The complete vehicle development of a BEV in particular requires a lot of preparatory planning by the manufacturing partner. The future effects on materials, global laws and homologation regulations, production, and distribution must be considered starting in the concept phase. Only if manufacturers are aware of the different conditions each market operates under will they be able to prevent later mistakes – and the costs of fixing them.
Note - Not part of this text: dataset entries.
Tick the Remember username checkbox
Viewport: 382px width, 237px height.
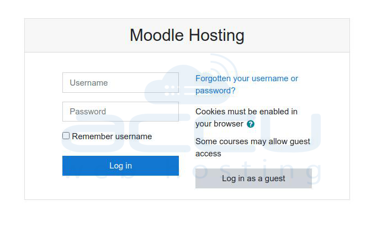tap(66, 135)
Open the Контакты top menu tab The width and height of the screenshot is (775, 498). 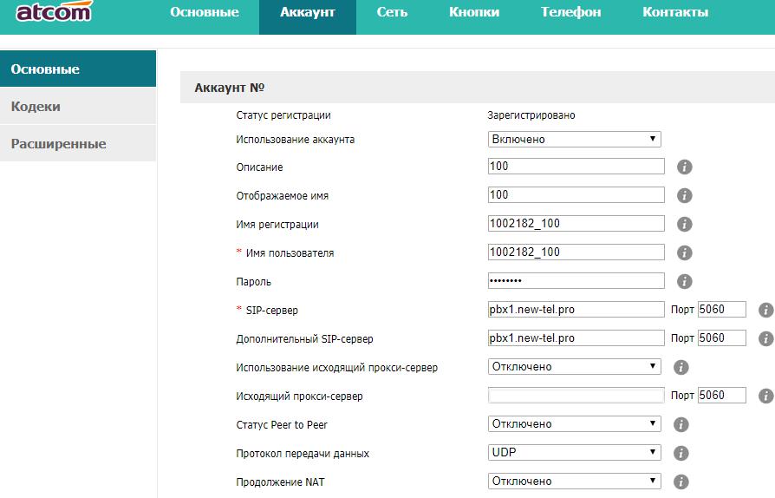675,12
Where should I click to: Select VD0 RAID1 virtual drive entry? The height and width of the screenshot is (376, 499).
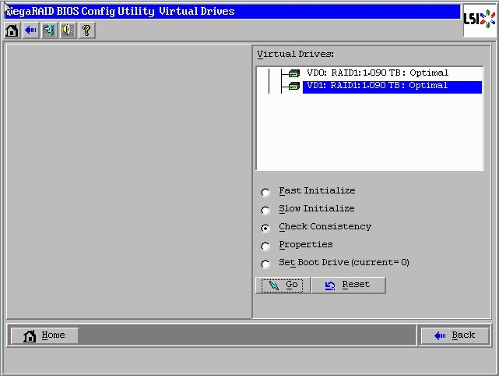tap(378, 73)
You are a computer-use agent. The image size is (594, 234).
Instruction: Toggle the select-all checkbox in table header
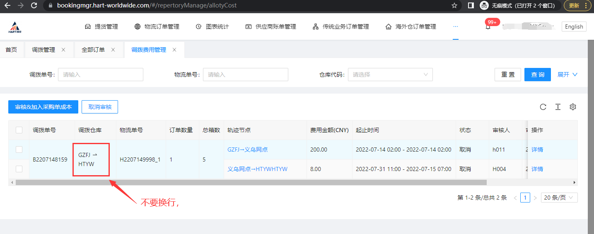19,130
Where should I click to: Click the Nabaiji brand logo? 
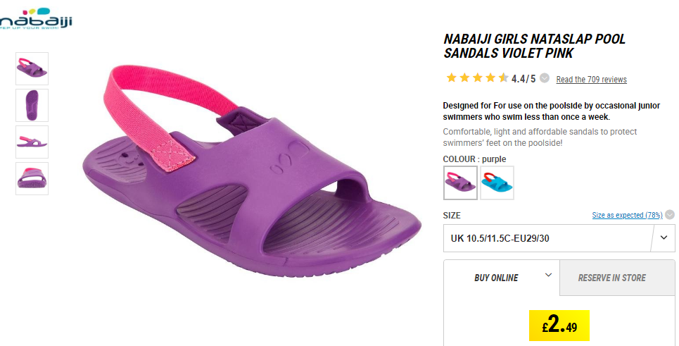(35, 18)
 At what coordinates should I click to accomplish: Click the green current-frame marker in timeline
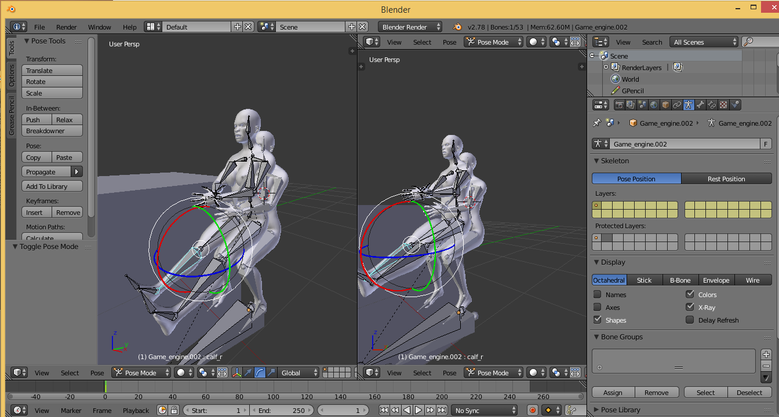coord(105,386)
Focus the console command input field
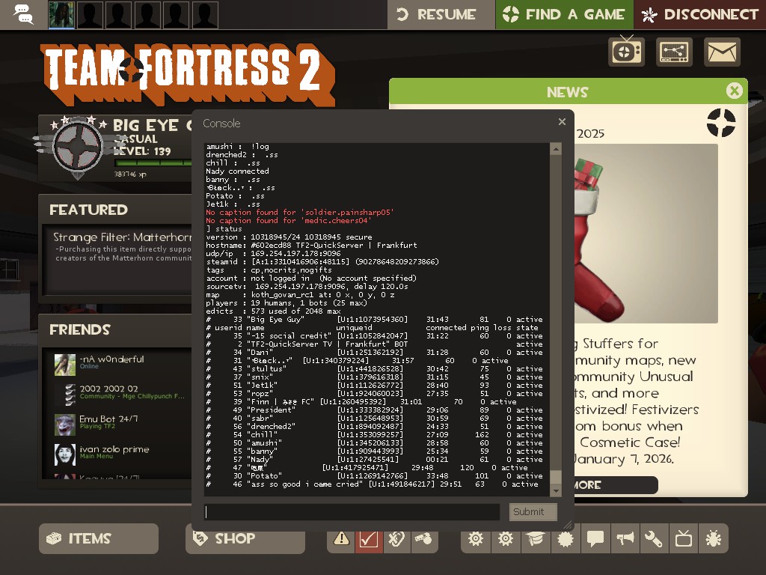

Aside from cost transparency and cost supervision, end customer’s satisfaction plays an important role. End customers will only develop brand loyalty if they are satisfied with their purchase. Providing a positive complete package for new customers is imperative, especially as they shift from ICEs to BEVs. Ultimately, the total user experience should leave BEV drivers more satisfied than with their old ICE. The EV should be more pleasant to use and drive than an ICE – and features like seamless (and soundless) acceleration out of a standstill are important for a vehicle, but not enough advantages for everyday use.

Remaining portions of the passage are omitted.